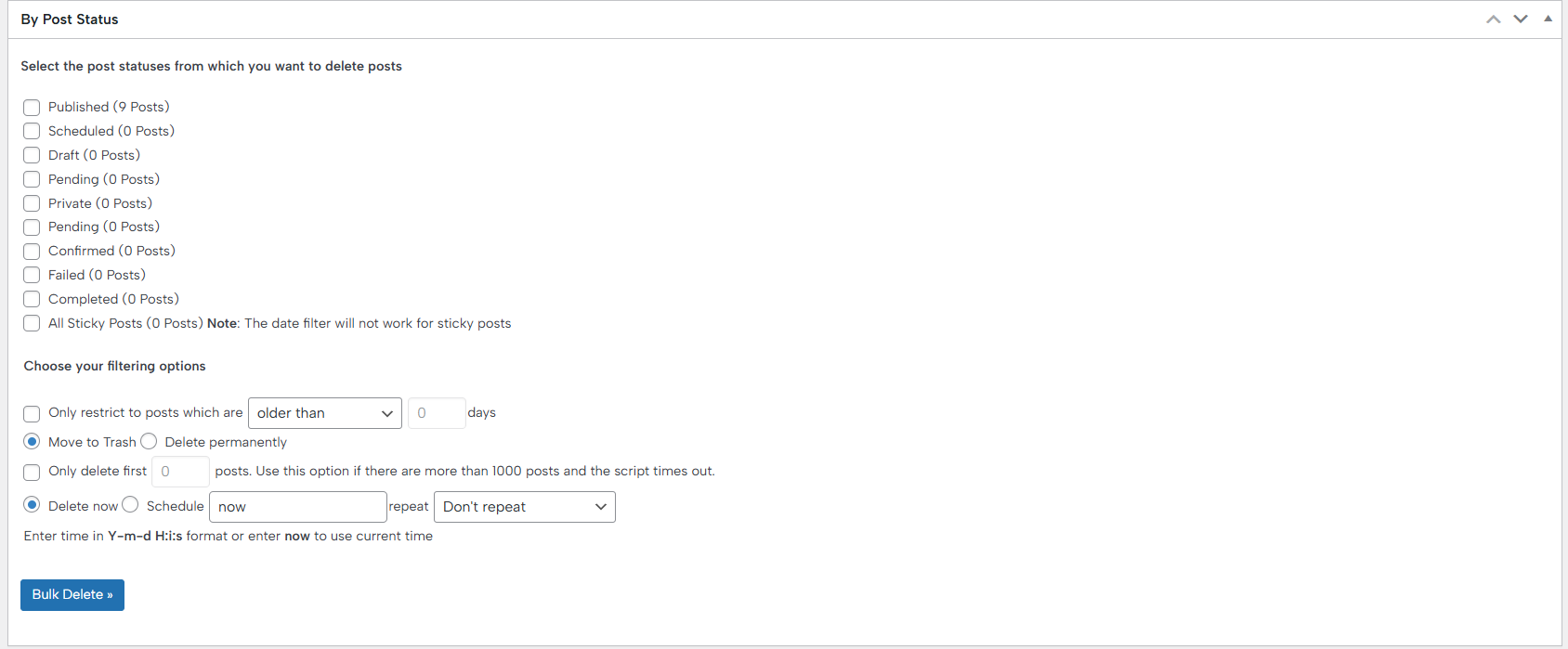Toggle the 'Only delete first' checkbox

tap(32, 473)
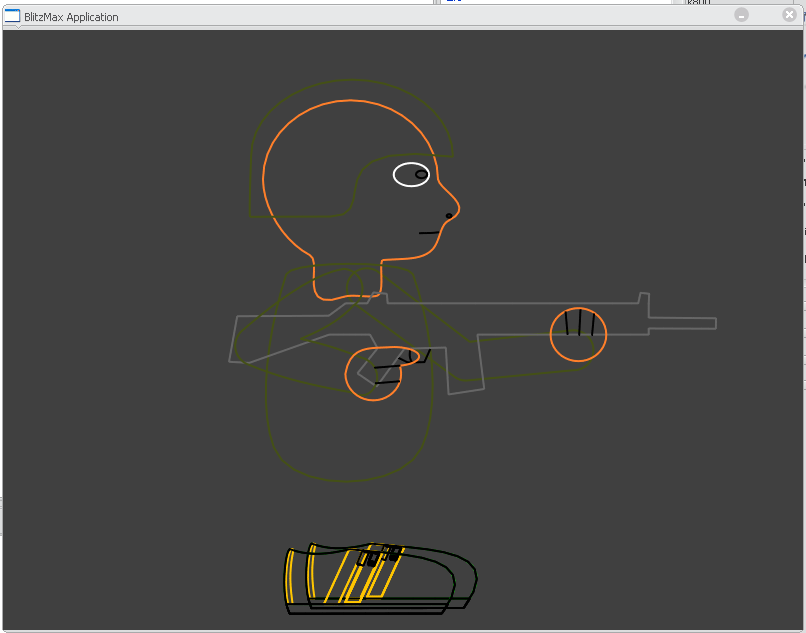This screenshot has width=806, height=633.
Task: Click the black nose dot on the face
Action: (449, 215)

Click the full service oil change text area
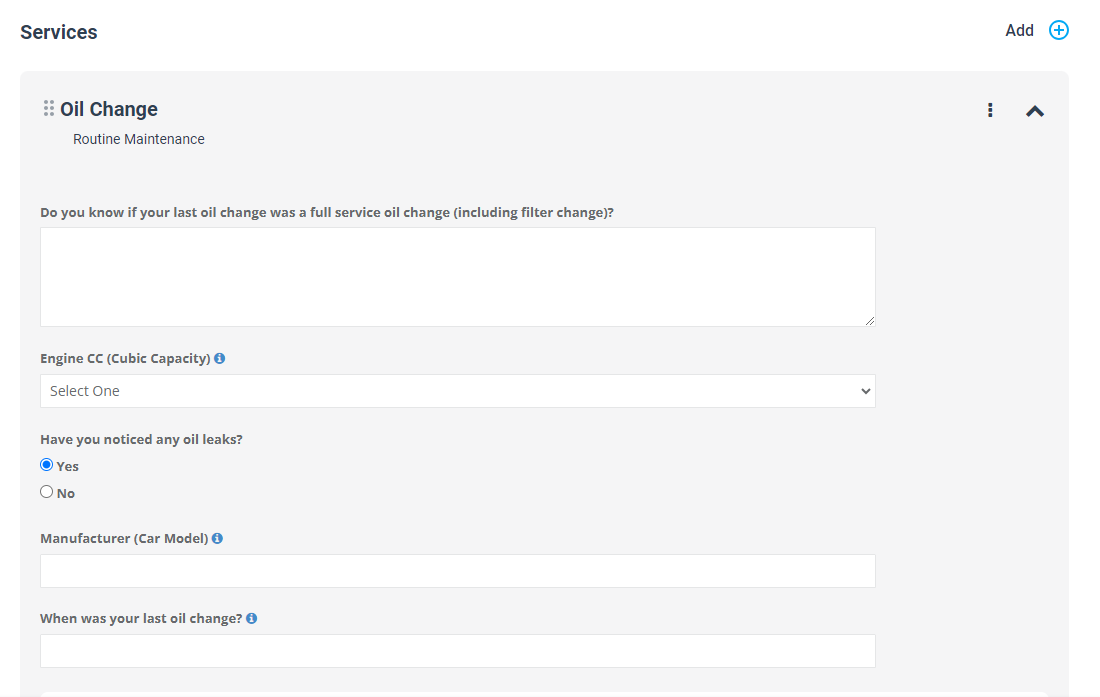[457, 276]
▬▬▬
Find every line in the material that contains the word "Click" and copy each of those lines in full.

Task: Click the black nose dot on the face
Click the full service oil change text area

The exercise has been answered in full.